Reporter: Yudho Winarto | Editor: Djumyati P.
JAKARTA.Sidang lanjutan pemeriksaan dugaan korupsi dalam pengelolaan ladang minyak Blok Ramba dengan terdakwa Aditya Wisnuwardana dan Franciscus Dewana telah sampai pada pembacaan pledoi (nota pembelaan). Atas pembacaan pledoi sebanyak 200 halaman tersebut, Adtya yang tidak lain putra taipan Edward Soeryadjaya meminta agar majelis hakim dapat mendengar dan mempertimbangkan pledoinya.
"Semoga majelis hakim mendengar isi dan memperhatikan pledoi yang sudah kami bacakan. Karena itu fakta yang sesungguhnya dan apa adanya," kata Masrin Tarihorang, kuasa hukum Aditya usai persidangan di Pengadilan Negeri Jakarta Pusat, Kamis (2/9).
Ditegaskannya kasus di Blok Ramba itu tidak ada unsur korupsi yang menyebabkan adanya kerugian negara. PT Elnusa Tbk (anak perusahaan Pertamina) selaku pemilik 25% saham Elnusa Tristar Ramba Limited (ETRL) tidak menderita kerugian sama sekali. "Tidak ada satupun laporan dari BPKP dan BPK yang menyatakan adanya kerugian negara," katanya
Mereka melakukan eksekusi atas saham (mengambilalih) Tristar Global Holding Corporation (TGHC) atas dasar wanprestasi. Perusahaan itu tak kunjung melunasi kewajiban utang senilai US 25 juta yang diberikan oleh Precious Treasure Global Inc (PTGI) milik Soetrisno Bachir dan Edward Soeryadjaya.
Perlu diketahui ETRL perusahaan pengelola Blok Ramba merupakan perusahaan konsorsium dari TGHC dan Elnusa. Sedangkan PTGI, pihak yang memberikan pinjaman kepada TGHC untuk membeli pengelolaan Blok Ramba dari Conoco Philips. "Sengketa pemegang saham ini sudah diselesaikan di Pengadilan British Virgin Island (BVI) dengan kekuatan hukum tetap," katanya.
Menurutnya, perkara ini sampai di Pengadilan Negeri Jakarta Pusat disebabkan pihak yang kalah (pemegang saham TGHC) tidak puas dengan proses pengadilan BVI. "Jelas tujuannya untuk membuat ketidakpastian hukum dan mencederai prinsip berinvestasi," katanya.
Sementara itu, Jaksa Penuntut Umum Tasjrifin bakal mengajukan replik untuk menanggapi pledoi Aditya tanggal 23 September.

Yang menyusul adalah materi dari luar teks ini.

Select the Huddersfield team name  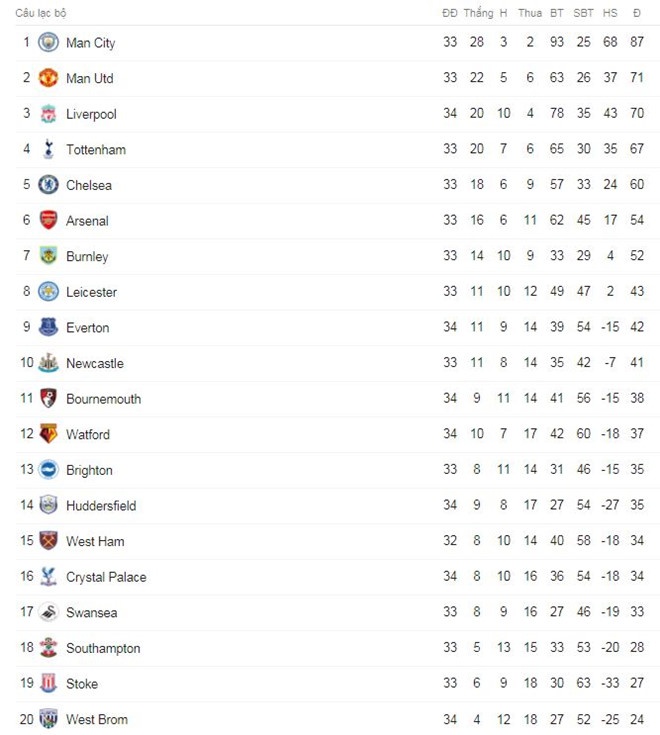click(x=101, y=506)
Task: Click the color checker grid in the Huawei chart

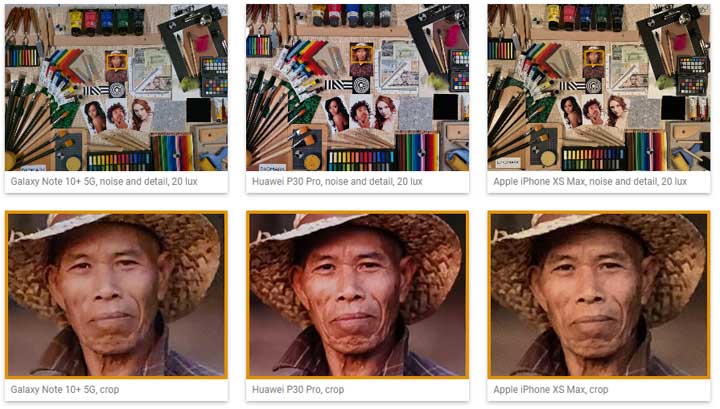Action: click(459, 70)

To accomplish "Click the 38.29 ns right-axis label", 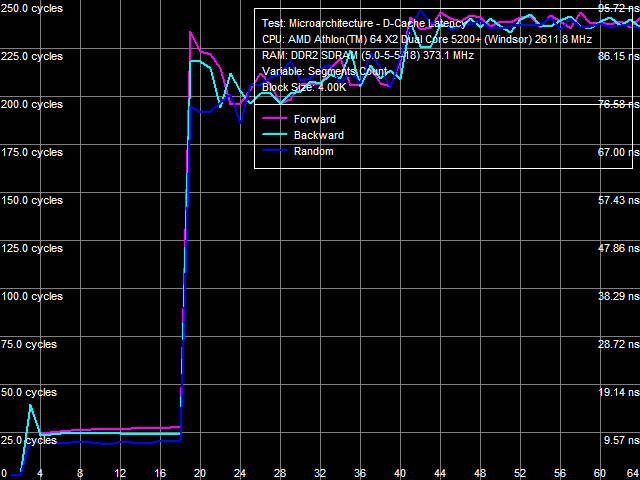I will (618, 296).
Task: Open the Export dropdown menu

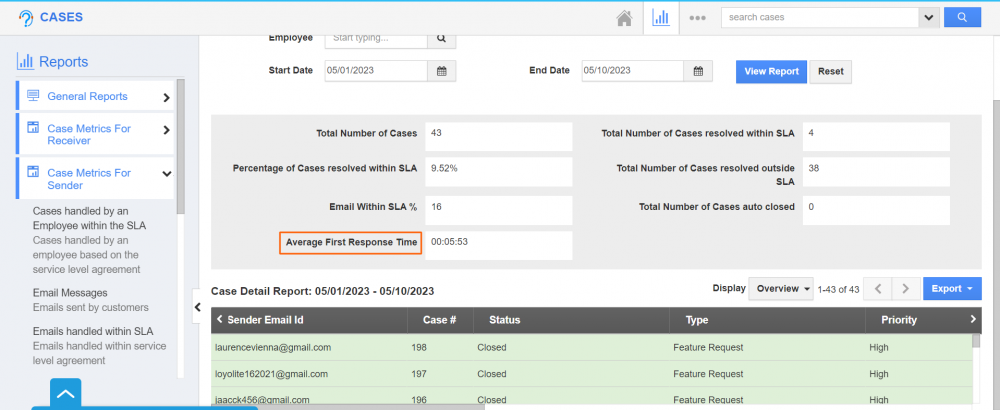Action: tap(951, 289)
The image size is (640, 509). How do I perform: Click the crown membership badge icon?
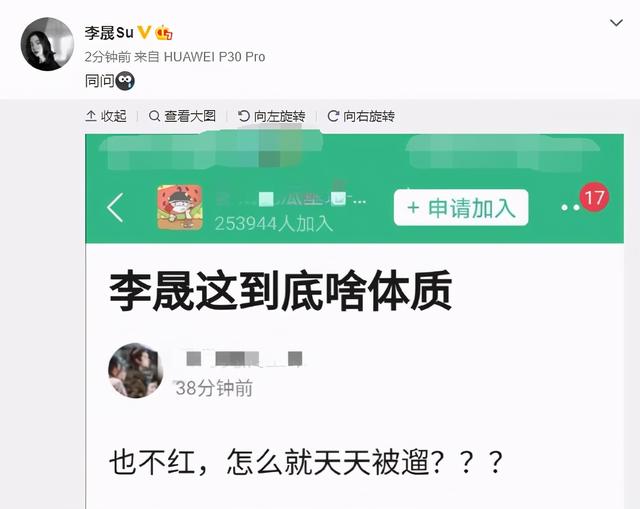click(x=164, y=33)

Secara terpisah, Jaksa Nova Hilda Saragih menegaskan tidak dapat sepotong-potong melihat kasus ini. Ia menyebutkan tidak ada aturan formal yang mengatakan bahwa penghitungan kerugian negara harus melalui audit BPKP maupun BPK. "Kasus sisminbakum, Deplu, Sarana Jaya, semuanya tidak menggunaan BPKP. Tapi hakim memutuskan terbukti," tegasnya.

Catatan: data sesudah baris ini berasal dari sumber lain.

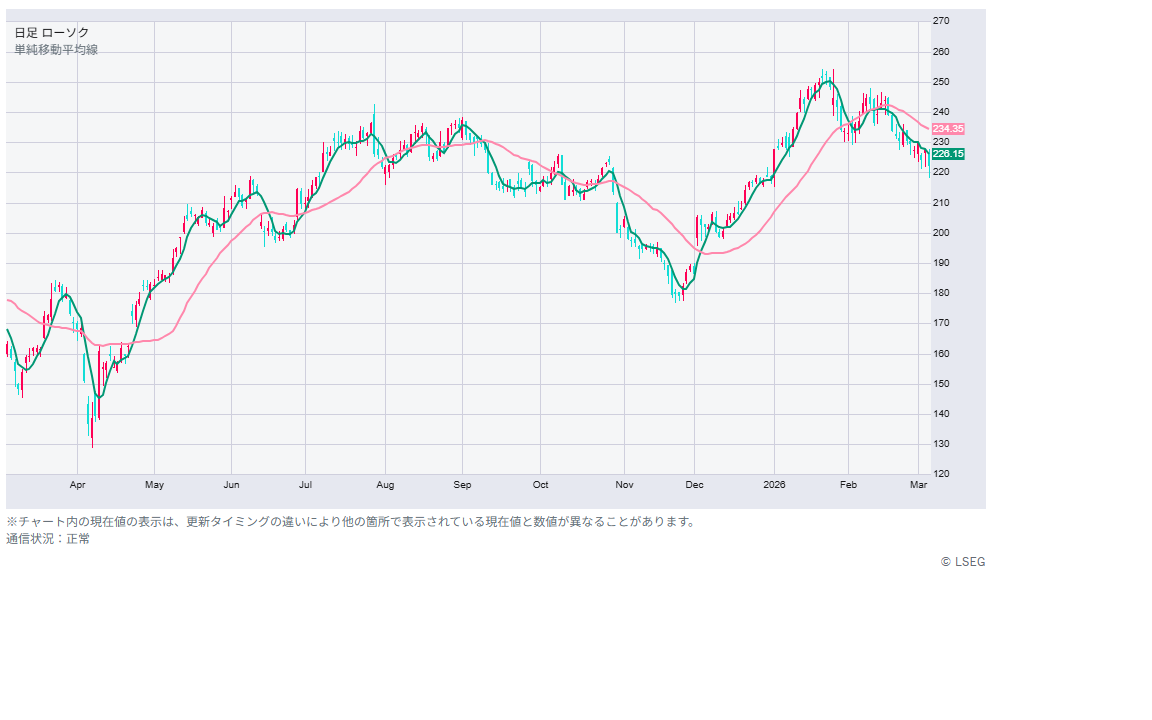
Task: Click the 120 value on the price axis
Action: click(941, 474)
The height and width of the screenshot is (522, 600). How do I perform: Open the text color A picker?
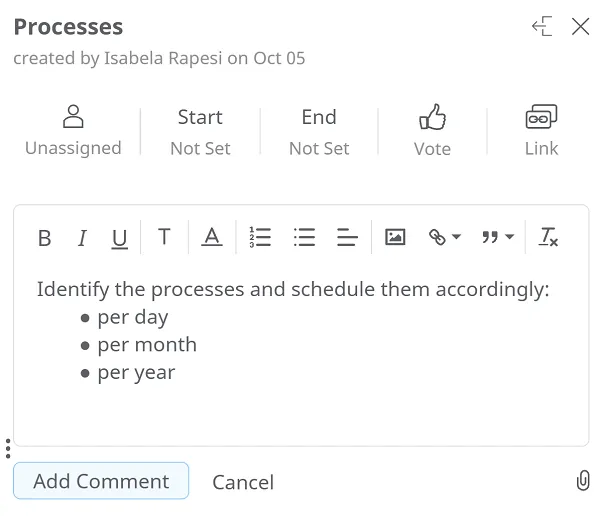coord(212,237)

Dalam dakwaan Jaksa Penuntut Umum, disebutkan Aditya dan Franciscus mengambilalih management ETRL secara paksa dengan maksud menguasai nett take pengelolaan Blok Ramba. Nah, uang sebesar US$ 10 juta itu dialihkan oleh Aditya dan Franciscus ke sejumlah pihak diantaranya Sutrisno Bachir.
Atas tindakan ini Aditya dan Franciscus di tuntut ancaman penjara 11 tahun dengan denda Rp 500 juta dan ganti rugi sebesar US$ 800 ribu karena dinilai terbukti melanggar Pasal 2 Ayat (1) Pasal 18 Undang- Udang Nomor 31 Tahun 1999 tentang Pemberantasan Tindak Pidana Korupsi serta Pasal 372 Nomor 15 Tahun 2002 tentang Tindak Pidana Pencucian Uang.